## TASK TO COMPLETE
Where a line below holds the string "entry", copy that line.

## RECORD EXTRACTS

* * * * *

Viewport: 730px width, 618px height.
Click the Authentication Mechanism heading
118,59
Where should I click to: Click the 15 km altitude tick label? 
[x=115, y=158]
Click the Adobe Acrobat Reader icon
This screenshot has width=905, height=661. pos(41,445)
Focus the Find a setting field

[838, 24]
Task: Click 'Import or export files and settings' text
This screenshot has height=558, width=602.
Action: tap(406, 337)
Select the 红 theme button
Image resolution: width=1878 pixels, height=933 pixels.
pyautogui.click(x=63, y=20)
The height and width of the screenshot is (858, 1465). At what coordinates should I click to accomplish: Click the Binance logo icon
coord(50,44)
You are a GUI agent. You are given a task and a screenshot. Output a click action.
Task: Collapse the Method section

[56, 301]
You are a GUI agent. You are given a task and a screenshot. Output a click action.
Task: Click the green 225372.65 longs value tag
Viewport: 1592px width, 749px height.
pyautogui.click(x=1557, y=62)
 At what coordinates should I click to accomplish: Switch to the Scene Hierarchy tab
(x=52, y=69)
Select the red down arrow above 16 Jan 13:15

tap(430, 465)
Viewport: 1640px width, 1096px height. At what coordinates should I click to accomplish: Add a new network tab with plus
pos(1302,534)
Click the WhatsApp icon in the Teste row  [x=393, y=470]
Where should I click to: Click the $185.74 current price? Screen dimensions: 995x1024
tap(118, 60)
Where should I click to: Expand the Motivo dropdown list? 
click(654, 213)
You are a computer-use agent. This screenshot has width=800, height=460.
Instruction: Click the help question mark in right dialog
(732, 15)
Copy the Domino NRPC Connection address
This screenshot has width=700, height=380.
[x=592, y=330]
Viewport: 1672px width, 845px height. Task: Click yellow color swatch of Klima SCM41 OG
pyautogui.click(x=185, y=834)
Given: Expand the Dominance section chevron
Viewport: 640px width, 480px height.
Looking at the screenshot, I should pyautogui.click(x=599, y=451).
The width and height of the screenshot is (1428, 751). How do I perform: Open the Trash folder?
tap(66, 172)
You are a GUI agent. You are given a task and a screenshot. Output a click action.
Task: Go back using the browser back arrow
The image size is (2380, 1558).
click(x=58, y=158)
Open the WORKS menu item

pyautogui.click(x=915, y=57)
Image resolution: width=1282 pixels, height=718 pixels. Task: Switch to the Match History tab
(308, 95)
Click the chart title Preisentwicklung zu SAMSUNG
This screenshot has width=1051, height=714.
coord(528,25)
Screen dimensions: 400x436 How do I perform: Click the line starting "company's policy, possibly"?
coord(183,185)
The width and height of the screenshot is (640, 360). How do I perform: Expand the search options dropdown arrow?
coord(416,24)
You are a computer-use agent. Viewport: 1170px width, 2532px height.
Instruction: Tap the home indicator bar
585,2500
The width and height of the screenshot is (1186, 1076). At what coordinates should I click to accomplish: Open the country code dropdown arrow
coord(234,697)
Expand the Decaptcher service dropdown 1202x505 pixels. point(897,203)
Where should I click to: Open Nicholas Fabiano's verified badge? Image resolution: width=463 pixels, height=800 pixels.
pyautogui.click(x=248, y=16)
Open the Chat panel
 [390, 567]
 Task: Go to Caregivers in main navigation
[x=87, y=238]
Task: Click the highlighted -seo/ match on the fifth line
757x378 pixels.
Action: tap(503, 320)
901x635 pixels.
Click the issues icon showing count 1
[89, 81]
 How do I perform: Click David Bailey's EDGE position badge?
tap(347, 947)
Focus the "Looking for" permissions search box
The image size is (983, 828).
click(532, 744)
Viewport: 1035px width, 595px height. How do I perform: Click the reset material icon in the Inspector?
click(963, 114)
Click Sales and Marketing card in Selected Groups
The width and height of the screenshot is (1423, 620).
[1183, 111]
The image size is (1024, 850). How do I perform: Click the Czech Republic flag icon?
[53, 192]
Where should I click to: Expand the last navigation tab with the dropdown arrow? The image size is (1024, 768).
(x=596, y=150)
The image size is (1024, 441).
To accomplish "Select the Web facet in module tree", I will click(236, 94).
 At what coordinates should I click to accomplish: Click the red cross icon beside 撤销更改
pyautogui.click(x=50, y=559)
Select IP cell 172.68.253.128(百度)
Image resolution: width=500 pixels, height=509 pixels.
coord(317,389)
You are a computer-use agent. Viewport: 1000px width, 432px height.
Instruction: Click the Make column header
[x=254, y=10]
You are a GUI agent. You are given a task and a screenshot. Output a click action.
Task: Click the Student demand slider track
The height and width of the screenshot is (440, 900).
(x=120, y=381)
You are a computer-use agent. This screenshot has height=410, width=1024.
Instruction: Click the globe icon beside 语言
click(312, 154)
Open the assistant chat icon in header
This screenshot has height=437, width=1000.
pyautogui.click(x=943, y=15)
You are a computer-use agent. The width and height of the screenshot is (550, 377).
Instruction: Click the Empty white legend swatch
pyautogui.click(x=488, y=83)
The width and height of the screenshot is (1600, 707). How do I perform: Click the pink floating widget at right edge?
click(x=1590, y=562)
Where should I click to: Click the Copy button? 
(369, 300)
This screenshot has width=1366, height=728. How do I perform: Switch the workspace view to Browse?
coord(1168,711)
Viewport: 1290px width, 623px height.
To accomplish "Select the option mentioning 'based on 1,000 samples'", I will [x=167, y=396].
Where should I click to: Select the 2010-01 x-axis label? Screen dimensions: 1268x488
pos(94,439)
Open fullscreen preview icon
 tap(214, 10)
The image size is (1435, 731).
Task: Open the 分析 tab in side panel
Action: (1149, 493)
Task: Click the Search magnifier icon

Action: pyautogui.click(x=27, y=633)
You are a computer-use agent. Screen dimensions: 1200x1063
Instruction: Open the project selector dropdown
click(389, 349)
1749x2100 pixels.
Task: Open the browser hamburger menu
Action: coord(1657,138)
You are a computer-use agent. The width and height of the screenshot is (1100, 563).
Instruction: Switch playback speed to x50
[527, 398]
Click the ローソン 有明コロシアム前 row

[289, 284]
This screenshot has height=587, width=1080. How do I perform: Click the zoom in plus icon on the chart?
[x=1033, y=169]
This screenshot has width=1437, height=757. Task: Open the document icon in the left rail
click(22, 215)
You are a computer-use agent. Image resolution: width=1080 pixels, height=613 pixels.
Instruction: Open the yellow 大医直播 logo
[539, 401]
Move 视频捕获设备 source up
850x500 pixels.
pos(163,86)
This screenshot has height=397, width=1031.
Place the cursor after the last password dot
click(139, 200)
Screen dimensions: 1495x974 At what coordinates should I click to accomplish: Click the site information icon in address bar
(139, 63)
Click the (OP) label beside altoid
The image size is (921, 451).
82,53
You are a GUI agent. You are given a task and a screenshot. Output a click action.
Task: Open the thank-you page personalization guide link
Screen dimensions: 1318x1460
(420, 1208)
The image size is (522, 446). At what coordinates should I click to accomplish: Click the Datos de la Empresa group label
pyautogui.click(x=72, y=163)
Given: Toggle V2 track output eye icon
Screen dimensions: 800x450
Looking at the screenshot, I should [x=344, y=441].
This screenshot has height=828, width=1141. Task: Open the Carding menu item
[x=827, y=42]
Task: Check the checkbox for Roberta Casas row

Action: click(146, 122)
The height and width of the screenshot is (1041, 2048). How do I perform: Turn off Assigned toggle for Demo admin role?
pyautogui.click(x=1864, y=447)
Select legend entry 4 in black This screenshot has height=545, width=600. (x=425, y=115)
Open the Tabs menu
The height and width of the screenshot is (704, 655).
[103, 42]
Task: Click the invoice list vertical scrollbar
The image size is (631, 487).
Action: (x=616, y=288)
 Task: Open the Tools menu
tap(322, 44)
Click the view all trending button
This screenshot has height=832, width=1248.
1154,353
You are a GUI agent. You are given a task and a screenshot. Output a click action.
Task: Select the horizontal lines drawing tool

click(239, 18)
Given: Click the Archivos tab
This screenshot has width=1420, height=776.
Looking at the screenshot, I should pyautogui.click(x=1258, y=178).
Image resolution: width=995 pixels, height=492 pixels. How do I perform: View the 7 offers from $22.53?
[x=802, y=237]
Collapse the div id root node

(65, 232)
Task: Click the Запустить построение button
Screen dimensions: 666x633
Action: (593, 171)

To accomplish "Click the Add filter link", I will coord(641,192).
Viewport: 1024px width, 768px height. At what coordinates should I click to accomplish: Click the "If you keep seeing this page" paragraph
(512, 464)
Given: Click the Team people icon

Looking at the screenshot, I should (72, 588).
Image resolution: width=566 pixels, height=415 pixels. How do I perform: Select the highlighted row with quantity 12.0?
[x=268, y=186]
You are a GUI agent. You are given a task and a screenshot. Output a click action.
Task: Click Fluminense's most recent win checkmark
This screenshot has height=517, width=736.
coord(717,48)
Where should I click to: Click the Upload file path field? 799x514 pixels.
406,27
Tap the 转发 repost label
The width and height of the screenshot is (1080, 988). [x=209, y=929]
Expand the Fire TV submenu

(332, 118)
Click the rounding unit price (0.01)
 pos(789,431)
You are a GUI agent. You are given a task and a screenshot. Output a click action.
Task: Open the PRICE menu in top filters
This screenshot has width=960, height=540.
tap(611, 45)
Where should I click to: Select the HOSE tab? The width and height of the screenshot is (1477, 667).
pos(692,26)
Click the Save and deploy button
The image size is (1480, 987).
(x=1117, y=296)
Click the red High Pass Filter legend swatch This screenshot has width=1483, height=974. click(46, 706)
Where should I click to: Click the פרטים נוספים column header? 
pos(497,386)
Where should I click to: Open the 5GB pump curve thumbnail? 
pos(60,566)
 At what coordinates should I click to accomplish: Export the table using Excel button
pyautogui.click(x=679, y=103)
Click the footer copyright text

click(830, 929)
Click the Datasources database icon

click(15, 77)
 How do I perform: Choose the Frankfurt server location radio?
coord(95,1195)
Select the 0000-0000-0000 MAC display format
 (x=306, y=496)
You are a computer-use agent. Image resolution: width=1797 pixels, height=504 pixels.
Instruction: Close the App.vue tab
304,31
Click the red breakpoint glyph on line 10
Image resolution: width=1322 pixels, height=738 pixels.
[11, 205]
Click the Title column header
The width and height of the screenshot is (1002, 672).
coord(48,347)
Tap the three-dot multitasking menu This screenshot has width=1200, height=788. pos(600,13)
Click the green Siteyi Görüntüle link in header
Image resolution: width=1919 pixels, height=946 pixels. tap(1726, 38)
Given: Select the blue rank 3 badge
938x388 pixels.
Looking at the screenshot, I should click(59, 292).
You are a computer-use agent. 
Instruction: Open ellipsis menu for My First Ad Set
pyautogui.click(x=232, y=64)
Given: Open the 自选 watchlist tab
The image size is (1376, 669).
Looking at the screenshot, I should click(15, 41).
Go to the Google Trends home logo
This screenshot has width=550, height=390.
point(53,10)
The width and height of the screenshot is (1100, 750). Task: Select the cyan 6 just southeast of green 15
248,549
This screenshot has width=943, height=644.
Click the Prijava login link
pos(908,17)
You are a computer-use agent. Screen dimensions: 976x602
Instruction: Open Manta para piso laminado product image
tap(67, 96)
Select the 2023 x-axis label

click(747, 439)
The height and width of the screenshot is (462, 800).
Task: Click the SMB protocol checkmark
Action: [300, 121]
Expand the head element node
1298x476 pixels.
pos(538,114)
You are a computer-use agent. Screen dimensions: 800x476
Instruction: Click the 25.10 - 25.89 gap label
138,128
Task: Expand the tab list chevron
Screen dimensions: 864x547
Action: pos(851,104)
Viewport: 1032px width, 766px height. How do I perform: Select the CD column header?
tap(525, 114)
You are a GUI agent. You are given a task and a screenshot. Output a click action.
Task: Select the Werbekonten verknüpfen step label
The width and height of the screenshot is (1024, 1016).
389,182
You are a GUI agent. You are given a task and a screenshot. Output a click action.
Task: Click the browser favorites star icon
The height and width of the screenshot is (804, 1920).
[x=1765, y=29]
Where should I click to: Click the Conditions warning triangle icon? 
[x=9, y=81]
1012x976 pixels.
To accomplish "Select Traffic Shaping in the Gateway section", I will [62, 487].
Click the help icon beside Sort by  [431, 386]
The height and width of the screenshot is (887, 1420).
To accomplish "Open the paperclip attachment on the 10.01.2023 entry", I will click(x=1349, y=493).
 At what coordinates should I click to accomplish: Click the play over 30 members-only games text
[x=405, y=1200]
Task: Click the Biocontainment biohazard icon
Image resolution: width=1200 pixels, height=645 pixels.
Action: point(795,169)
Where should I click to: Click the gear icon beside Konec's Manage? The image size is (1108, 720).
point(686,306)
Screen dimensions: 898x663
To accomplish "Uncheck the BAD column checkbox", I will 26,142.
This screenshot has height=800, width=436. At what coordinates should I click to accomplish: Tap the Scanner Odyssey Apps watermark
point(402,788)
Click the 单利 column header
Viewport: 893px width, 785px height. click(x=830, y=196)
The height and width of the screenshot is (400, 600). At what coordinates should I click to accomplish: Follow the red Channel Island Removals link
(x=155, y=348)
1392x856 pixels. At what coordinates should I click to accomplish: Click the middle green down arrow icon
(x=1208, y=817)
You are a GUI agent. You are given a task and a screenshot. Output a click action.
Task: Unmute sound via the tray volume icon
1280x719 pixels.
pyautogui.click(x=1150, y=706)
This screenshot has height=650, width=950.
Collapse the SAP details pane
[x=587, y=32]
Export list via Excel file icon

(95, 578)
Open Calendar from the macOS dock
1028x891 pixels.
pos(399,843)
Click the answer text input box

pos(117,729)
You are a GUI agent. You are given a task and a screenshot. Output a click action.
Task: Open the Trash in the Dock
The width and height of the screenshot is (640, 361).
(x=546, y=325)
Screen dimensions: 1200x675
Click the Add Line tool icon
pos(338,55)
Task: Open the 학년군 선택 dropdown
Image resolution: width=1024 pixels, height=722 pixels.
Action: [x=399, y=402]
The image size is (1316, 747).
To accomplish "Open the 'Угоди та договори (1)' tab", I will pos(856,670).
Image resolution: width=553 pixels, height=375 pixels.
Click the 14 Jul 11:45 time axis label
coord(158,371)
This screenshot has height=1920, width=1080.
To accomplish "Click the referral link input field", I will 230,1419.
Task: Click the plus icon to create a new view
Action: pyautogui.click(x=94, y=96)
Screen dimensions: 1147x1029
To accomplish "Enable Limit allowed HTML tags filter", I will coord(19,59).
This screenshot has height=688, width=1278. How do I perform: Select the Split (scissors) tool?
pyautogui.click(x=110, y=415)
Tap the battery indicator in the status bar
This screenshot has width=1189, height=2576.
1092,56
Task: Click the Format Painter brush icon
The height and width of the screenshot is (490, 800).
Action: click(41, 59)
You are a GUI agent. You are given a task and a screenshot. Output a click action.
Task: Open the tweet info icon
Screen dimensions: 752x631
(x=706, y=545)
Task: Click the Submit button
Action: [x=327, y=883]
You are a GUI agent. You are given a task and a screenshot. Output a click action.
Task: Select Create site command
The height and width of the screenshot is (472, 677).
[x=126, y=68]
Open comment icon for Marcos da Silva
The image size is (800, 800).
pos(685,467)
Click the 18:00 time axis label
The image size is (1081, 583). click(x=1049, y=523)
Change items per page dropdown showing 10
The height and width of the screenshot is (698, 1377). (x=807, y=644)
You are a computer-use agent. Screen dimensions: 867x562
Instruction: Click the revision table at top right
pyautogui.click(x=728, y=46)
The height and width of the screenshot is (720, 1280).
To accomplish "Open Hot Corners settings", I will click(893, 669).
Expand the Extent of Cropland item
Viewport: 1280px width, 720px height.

* * * * *

## WRITTEN RESPONSE
Select legend entry 4 in black This screenshot has height=545, width=600. (x=425, y=115)
To accomplish "Open the paperclip attachment on the 10.01.2023 entry", I will click(x=1349, y=493).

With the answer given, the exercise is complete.